Note 2. New accounting pronouncements
As of January 1, 2012, we adopted FASB Accounting Standards Update (“ASU”) 2010-26, “Accounting for Costs Associated with Acquiring or Renewing Insurance Contracts.” ASU 2010-26 specifies that only direct incremental costs associated with successful efforts in acquiring or renewing of insurance contracts should be capitalized and amortized over the policy term. All other costs are required to be expensed as incurred. Capitalized costs include certain advertising costs if the primary purpose of the advertising is to elicit sales to customers who could be shown to have responded directly to the advertising and the probable future revenues generated are in excess of expected future costs to be incurred in realizing those revenues. Berkshire adopted ASU 2010-26 on a prospective basis. The impact of the adoption of this new standard primarily relates to certain advertising costs of GEICO, which were capitalized prior to the adoption of ASU 2010-26, but are no longer eligible to be capitalized. The adoption of this new standard did not have a material effect on our Consolidated Financial Statements.
As of January 1, 2012, we also adopted ASU 2011-04, “Amendments to Achieve Common Fair Value Measurement and Disclosure Requirements in U.S. GAAP and IFRSs.” As a result of adopting ASU 2011-04, we have expanded our fair value disclosures.

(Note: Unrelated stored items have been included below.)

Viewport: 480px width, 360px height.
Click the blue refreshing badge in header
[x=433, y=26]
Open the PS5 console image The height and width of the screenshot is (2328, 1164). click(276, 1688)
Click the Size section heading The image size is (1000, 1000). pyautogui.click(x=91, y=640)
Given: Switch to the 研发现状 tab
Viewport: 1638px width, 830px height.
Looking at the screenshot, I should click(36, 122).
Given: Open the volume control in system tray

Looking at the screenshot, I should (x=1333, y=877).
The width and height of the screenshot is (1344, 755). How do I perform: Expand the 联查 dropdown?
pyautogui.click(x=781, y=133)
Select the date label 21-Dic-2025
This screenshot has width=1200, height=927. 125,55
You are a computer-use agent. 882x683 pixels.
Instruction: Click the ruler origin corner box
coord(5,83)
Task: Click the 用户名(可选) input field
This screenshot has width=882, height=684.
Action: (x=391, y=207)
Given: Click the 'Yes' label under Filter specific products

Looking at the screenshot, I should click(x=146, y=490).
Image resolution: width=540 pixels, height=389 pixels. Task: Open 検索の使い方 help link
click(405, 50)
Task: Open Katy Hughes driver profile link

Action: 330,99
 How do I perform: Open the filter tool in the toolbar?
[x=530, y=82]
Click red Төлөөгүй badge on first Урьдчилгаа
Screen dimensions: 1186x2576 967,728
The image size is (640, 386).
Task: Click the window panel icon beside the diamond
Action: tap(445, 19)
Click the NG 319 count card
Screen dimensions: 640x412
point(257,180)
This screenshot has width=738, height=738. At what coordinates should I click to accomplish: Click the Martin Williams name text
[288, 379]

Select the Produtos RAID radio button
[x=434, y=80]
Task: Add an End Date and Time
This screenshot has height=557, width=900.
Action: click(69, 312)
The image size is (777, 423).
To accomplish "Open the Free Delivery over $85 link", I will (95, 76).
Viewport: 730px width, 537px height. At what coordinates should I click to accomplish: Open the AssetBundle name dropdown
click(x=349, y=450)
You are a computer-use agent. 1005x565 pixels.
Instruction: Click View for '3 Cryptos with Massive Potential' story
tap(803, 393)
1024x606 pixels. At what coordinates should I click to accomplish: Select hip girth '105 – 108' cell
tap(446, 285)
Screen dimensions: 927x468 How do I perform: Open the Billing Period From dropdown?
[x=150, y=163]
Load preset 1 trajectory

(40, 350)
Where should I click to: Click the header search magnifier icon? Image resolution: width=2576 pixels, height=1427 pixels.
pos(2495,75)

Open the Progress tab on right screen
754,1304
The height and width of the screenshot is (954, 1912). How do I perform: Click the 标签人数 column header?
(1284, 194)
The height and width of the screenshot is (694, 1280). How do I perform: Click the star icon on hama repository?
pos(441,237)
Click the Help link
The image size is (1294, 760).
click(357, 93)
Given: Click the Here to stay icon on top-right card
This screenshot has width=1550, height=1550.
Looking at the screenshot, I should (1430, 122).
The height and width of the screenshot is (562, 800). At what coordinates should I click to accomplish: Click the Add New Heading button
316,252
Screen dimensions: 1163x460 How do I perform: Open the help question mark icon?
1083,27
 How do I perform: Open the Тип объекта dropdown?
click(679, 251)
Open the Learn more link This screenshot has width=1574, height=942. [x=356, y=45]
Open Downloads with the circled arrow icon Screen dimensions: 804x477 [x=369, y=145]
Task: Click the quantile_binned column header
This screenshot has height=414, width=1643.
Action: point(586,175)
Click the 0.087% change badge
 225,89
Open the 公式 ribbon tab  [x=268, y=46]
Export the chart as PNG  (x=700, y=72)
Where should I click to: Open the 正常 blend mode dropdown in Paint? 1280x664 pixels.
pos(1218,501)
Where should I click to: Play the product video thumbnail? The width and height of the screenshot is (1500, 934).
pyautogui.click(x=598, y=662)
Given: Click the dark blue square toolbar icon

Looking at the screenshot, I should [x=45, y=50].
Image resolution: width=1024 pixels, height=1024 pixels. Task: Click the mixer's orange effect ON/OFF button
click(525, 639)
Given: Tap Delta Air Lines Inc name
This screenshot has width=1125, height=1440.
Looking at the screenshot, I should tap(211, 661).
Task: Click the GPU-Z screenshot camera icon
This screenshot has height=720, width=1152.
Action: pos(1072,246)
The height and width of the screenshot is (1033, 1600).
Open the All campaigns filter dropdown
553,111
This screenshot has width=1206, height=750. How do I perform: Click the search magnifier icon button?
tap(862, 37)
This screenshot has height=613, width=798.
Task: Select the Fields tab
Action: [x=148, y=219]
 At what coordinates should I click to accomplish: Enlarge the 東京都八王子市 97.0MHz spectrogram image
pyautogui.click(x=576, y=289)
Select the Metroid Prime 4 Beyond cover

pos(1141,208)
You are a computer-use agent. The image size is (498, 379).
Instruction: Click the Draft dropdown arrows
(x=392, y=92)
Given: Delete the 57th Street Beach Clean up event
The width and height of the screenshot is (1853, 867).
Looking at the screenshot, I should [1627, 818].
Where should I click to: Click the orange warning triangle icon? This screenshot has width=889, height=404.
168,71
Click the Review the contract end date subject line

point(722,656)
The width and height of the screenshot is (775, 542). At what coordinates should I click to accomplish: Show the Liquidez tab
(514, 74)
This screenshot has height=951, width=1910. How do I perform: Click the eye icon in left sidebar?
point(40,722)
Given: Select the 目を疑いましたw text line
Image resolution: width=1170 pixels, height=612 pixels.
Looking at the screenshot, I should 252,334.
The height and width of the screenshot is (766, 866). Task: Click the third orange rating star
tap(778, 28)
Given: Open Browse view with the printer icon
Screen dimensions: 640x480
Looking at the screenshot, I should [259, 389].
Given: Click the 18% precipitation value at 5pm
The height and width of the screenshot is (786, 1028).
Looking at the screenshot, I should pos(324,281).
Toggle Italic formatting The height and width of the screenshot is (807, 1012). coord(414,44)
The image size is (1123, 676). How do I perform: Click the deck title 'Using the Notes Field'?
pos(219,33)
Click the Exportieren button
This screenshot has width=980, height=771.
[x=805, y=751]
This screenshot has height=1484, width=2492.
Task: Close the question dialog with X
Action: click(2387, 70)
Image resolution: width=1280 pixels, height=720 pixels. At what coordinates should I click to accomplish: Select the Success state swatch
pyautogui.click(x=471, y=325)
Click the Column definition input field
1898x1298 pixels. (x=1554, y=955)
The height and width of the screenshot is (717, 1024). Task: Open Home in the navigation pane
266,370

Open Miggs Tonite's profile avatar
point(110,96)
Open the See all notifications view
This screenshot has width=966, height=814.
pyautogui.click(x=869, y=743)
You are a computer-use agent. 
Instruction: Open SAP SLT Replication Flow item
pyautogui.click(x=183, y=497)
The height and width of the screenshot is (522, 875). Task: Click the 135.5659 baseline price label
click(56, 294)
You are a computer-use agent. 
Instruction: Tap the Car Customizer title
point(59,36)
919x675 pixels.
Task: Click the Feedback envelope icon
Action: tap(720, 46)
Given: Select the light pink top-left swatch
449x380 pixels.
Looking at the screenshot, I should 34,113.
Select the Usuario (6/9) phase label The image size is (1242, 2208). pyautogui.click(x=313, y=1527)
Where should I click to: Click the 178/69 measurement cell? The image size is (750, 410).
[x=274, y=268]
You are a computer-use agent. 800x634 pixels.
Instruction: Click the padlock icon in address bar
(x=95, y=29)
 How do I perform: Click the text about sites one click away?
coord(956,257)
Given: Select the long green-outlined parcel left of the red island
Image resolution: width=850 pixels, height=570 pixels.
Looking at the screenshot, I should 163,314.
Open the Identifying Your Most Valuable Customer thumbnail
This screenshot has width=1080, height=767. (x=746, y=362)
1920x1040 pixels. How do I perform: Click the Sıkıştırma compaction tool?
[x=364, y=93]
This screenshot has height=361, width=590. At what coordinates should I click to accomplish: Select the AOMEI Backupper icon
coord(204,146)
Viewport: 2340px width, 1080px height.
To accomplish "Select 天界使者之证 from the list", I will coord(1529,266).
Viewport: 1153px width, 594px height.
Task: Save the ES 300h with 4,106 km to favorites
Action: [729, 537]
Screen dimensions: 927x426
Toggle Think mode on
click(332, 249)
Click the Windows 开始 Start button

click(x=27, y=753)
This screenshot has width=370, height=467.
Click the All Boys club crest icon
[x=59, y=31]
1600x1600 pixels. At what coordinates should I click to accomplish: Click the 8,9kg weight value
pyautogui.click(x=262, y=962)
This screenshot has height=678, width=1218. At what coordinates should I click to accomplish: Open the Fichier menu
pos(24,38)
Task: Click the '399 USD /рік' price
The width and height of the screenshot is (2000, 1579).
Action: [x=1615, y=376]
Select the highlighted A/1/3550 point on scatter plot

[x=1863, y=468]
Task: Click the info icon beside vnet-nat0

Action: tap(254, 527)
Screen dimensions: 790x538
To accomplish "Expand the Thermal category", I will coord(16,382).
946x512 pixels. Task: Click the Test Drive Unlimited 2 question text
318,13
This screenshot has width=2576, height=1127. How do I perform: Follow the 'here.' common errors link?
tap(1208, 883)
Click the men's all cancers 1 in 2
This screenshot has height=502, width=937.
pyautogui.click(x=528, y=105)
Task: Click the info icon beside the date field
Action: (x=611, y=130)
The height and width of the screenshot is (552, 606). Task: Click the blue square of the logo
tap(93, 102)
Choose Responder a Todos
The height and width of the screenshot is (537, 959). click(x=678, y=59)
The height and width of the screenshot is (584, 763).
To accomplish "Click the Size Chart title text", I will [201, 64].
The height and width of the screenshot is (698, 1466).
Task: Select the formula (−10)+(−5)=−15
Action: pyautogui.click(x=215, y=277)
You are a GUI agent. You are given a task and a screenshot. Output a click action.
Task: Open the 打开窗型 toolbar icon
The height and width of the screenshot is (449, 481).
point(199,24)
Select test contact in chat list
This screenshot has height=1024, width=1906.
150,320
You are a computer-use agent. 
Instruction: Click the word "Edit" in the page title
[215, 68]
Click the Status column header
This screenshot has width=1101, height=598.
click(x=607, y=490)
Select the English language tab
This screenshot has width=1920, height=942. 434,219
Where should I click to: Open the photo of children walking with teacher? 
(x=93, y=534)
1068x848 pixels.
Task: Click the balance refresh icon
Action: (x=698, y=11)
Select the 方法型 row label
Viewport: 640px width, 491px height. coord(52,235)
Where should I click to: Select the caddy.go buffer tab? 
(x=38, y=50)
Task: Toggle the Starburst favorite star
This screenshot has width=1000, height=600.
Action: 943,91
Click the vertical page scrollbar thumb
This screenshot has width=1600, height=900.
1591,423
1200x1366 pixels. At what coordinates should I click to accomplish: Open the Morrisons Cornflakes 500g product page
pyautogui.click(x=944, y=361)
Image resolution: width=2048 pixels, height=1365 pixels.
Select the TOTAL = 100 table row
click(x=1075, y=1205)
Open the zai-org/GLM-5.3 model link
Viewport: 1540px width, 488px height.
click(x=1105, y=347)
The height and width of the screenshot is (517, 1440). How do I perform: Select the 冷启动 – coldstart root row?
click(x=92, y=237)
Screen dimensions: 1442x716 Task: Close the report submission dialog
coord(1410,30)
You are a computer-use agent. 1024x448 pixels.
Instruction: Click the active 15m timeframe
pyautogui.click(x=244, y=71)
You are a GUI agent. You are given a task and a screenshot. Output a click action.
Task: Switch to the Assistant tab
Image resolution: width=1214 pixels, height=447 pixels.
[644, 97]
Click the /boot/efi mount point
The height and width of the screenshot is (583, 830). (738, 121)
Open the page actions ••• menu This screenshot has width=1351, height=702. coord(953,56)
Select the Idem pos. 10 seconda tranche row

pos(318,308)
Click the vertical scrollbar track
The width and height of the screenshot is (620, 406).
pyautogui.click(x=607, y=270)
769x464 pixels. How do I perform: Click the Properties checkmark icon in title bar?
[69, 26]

In December 2011, the FASB issued ASU 2011-11, “Disclosures about Offsetting Assets and Liabilities.” ASU 2011-11 enhances disclosures surrounding offsetting (netting) assets and liabilities. The standard applies to financial instruments and derivatives and requires companies to disclose both gross and net information about financial instruments and derivatives eligible for offset in financial statements and financial instruments and derivatives subject to master netting arrangements. ASU 2011-11 is effective for fiscal years beginning on or after January 1, 2013 and is required to be applied retrospectively. In July 2012, the FASB issued ASU 2012-02, “Testing Indefinite-Lived Intangible Assets for Impairment.” ASU 2012-02 allows an entity to first assess qualitative factors in determining whether events and circumstances indicate that it is more-likely-than not that an indefinite-lived intangible asset is impaired. If an entity determines that it is not more-likely-than not that the indefinite-lived intangible asset is impaired, then the entity is not required to perform a quantitative impairment test. ASU 2012-02 is effective for fiscal years beginning after September 15, 2012. We are currently evaluating the effects these new standards will have on our Consolidated Financial Statements.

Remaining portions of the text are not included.